Within technology, he said software and services should do better than semiconductors, which have seen a sharp sell-off and are down about 6 percent in a week. "Semiconductors don't benefit much from a lower tax rate," he said. But services and software should see gains from improved corporate spending, spurred by tax law changes on capital spending expensing.

Some semiconductor companies also have very low tax rates. According to Credit Suisse, Analog Devices and Nvidia had tax rates of just about 12 percent, based on trailing three-year data.

The tax bill is not a done deal despite the market's exuberant reaction. There is still confusion between the House and Senate bills and which features would remain. The Senate tax cut goes into effect a year later than the House, which would start in 2018. The Senate tax bill also includes retention of an alternative minimum tax, which would diminish the research and development tax credit.

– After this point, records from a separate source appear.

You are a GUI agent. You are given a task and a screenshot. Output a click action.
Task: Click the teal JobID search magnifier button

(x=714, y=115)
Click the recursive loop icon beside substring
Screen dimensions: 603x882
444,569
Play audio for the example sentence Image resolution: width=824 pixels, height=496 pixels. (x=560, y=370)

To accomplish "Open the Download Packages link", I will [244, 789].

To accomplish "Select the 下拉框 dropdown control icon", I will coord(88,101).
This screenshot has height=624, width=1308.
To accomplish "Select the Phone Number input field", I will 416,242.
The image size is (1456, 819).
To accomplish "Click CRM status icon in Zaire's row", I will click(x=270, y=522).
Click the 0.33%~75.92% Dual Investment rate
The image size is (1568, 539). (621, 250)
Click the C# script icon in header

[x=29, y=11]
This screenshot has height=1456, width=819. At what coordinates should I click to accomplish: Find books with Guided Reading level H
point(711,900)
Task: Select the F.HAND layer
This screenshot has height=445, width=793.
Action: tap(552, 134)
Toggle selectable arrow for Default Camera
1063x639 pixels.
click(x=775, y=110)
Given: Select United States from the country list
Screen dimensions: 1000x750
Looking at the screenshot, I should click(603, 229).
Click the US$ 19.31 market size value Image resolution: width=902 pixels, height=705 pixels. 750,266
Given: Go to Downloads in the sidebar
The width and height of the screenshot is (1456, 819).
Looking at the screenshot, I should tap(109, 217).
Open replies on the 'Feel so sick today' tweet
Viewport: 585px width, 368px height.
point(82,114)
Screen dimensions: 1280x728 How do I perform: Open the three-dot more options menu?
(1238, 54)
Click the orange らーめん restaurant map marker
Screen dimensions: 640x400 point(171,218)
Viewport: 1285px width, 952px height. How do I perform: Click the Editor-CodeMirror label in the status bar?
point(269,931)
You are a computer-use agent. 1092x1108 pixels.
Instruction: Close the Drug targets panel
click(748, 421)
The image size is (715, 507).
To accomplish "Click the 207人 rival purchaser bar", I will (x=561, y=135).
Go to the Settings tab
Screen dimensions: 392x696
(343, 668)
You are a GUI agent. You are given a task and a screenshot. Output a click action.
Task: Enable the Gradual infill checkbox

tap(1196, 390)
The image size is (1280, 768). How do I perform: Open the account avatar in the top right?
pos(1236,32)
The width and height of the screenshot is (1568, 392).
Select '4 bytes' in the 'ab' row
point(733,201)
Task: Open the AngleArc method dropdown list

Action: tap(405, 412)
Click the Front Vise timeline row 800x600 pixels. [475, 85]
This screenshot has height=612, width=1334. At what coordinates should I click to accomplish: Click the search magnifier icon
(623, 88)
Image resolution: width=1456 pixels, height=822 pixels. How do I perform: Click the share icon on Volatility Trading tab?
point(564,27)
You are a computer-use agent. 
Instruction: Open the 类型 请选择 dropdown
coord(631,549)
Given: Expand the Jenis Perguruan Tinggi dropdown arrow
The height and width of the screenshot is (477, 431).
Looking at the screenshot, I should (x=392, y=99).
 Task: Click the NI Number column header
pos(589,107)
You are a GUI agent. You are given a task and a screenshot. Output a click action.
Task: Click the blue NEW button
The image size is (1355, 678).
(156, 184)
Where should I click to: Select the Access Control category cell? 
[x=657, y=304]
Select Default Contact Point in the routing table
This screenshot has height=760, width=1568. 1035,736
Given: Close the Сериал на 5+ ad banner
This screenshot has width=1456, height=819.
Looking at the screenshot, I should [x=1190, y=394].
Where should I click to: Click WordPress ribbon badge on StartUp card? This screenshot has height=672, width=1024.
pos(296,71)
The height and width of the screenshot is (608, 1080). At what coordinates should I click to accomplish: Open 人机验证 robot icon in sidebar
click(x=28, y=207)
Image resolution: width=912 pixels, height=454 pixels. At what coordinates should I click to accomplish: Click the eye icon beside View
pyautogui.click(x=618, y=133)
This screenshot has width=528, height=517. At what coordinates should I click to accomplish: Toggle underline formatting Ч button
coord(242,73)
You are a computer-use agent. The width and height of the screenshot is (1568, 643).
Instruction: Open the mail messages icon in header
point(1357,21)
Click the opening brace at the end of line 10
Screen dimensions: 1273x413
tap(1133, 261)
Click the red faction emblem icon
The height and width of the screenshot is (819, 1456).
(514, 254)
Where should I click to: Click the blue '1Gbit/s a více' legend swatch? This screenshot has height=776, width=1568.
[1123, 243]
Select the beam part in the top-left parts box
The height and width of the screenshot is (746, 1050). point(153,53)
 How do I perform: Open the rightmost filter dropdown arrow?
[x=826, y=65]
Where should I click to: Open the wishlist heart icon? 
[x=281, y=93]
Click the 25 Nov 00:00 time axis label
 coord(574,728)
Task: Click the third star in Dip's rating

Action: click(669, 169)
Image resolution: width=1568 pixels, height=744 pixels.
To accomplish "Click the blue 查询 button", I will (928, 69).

Both bills include a low rate for repatriation of corporate profits held overseas and change the tax structure to a territorial one. That should encourage the return of hundreds of billions in foreign profits that could be used for share buybacks, mergers, or investment.

The Senate bill imposes a 12.5 percent tax on U.S. companies' intangible income overseas, notes Strategas. It says companies that have high intangible income include Adobe, Microsoft, Amgen, VMWare and Netflix. Microsoft shares were down 3.8 percent Monday.